■ Exercise aim
In the material below, the required lines run from the one containing "Given: Select row number 10 header" through the one containing "469x489 pixels.". Copy those lines exactly, ends included, and nothing else.

■ Input material
^^^^^^^^
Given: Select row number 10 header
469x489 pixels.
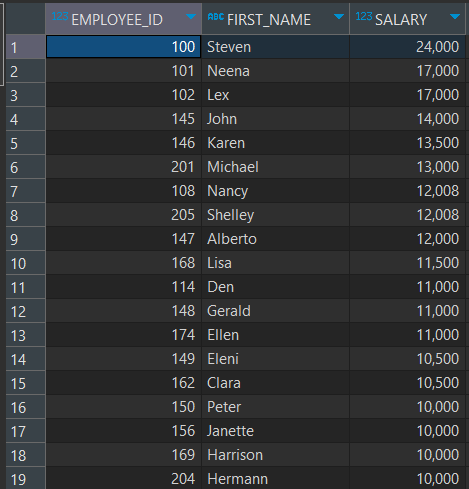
^^^^^^^^
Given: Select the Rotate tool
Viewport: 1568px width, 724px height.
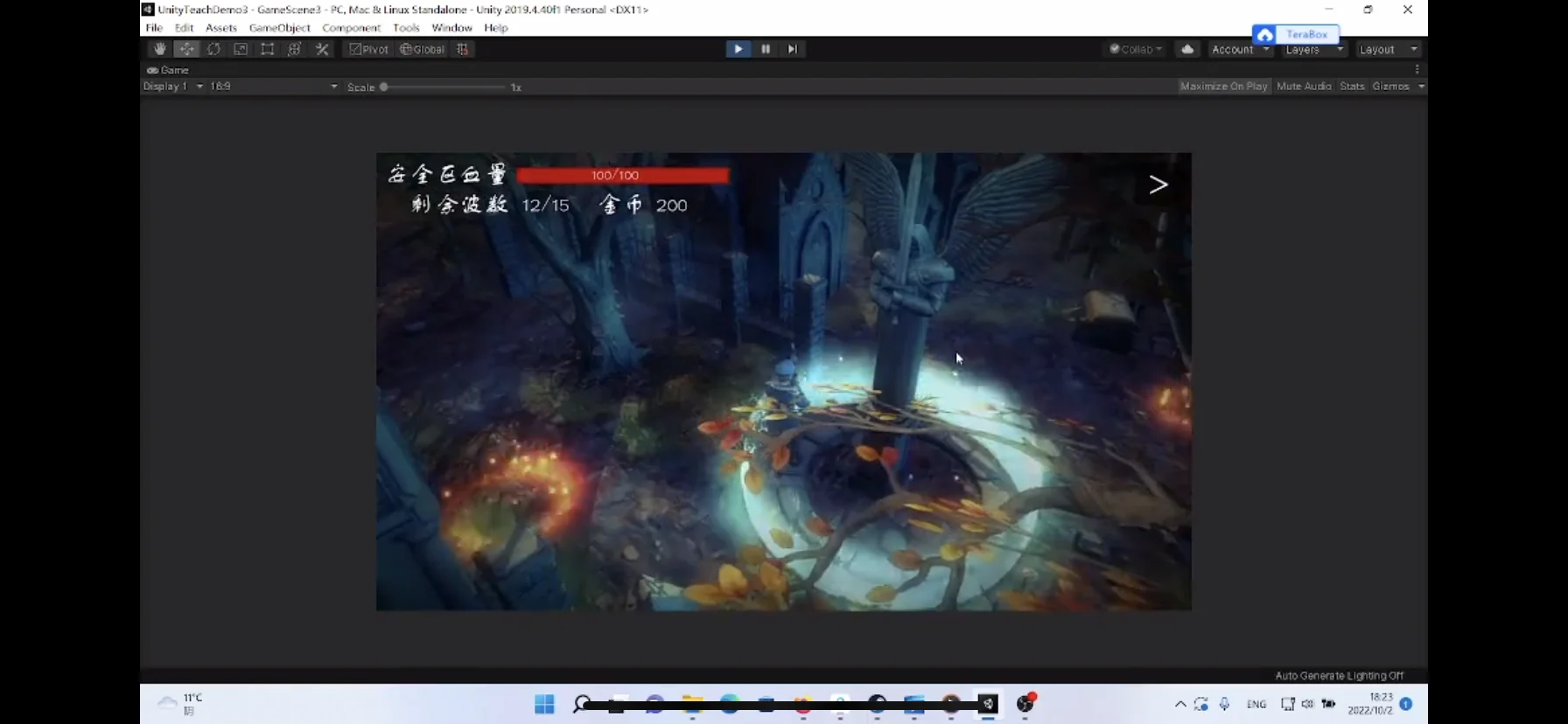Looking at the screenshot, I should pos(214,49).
^^^^^^^^
■ Task answer
Given: Select row number 10 header
469x489 pixels.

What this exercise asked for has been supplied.